Using this methodology, power production was optimized in two study cases at SMV wind farm. An axial induction strategy was considered with a model predictive approach, and a cT estimation procedure was developed in order to assess as accurately as possible the combined evolution of cP and cT during down-regulation of the wind turbines. Results from the optimization process show that a gain of 1 % to 2 % in aggregated power production can be expected for full wake conditions and wind speed between 7 and 9 m s−1. As wind direction changes or wind speed increases further, gains in power production obtained through the upstream wind turbine down-regulation quickly drop to zero, underlining the limited applicability of an axial induction strategy for power production optimization. Moreover, these gains have to be taken cautiously since some studies have already underlined discrepancies between model predictions and actual power productions of wind turbines, especially when variation of the wake decay constant due to changes in cT was not taken into account (Annoni et al., 2016). These results are in line with the performed uncertainty assessment of the tuned Jensen model, where the uncertainty is shown to be more than the predicted power increase.
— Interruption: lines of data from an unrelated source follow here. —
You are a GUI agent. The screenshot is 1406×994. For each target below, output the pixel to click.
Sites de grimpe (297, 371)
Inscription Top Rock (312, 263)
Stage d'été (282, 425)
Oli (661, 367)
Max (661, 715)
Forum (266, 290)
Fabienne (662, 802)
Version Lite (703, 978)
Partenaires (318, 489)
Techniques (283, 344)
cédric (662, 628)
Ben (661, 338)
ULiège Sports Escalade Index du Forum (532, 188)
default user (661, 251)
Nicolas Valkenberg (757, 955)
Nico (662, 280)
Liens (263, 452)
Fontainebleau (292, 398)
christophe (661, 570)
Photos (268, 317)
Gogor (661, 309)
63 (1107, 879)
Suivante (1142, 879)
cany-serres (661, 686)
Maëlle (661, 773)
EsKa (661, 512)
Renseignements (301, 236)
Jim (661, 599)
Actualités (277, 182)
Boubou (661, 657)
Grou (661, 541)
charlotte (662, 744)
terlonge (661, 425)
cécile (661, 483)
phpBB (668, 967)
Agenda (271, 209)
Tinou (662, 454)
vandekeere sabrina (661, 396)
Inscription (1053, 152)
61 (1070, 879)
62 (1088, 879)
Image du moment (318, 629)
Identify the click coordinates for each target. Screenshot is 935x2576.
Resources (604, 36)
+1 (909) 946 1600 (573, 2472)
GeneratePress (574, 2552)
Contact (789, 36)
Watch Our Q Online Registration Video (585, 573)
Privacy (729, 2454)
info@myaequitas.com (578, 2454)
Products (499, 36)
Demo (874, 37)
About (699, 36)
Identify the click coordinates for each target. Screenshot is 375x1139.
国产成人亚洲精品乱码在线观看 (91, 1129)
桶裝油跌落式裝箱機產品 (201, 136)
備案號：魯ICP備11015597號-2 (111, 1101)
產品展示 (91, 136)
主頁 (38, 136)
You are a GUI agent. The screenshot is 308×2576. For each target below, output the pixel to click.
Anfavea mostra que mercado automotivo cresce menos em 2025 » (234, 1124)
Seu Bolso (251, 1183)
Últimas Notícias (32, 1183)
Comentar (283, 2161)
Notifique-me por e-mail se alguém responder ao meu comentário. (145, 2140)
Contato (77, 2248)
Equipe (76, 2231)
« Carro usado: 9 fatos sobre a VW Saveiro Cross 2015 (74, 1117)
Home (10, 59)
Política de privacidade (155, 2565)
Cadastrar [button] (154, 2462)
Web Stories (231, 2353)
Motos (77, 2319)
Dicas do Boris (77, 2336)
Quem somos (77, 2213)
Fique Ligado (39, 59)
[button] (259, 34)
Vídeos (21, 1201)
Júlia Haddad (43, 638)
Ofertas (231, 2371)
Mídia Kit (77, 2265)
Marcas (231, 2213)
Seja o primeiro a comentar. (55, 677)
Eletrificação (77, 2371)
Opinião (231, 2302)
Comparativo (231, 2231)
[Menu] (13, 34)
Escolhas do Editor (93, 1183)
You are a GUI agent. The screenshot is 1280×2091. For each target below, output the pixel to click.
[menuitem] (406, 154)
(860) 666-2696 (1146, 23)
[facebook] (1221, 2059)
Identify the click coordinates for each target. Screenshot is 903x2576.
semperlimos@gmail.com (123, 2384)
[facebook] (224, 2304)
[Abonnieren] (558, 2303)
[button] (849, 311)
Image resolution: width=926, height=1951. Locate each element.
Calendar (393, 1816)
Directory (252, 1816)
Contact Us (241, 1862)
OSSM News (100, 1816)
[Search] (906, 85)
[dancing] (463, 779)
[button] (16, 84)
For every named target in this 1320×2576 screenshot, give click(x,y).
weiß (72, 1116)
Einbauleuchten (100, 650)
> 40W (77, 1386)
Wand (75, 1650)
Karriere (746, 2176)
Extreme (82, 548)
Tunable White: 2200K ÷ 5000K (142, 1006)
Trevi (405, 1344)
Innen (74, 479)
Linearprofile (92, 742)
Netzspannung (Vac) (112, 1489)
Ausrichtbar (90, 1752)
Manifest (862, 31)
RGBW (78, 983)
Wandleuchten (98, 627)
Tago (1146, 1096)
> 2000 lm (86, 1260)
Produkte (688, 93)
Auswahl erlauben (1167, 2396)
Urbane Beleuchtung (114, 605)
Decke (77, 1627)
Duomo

This also indicates the importance of an extensive uncertainty quantification on the simplified flow models to correctly evaluate the resulting wind farm control strategies.
However, even if the model is not as accurate as it could be, it is hoped that it is still good enough to give indications about optimal settings where gains would possibly be found. Based on the results derived in this paper, a new field campaign was realized between December 2017 and February 2018, during which a curtailment mode was applied to wind turbine SMV6. Data are currently being processed to determine whether augmentation in combined power production could be achieved. Furthermore, data from strain gauges installed in the blades still have to be analysed to study the impact of axial induction control on wind turbine fatigue loads. Given the quantified uncertainty, even though no gains in power production are obtained, a reduction in loads can be expected.
Future work about wind farm coordinated control realized in the scope of the SMARTEOLE project will also include the analysis of the potential of the wake steering strategy and the study of the dynamics involved when a wind turbine is curtailed or yawed.
As the underlying research data were collected on commercial wind farms, they could not be made publicly available. Please contact the corresponding author if you have any questions regarding the data used in this paper.
This work was undertaken by TD as a Master's thesis project under the supervision of OC, NG, GG and TG. TD developed the tuning of the model, did the experimental data analysis and the optimization of wind farm production, and wrote the article. Preprocessing of Horns Rev-I data and uncertainty quantification of the model was realized by TG. All authors had a part in reviewing and editing the manuscript.
The authors declare that they have no conflict of interest.
The authors would like to thank all the engineers and technicians from the Engie Green O&M centre for their help in setting up the experimental field tests of the SMARTEOLE project.
This research has been supported by the Agence Nationale de la Recherche in the scope of the project SMARTEOLE (grant no. ANR-14-CE05-0034).
This paper was edited by Raúl Bayoán Cal and reviewed by two anonymous referees.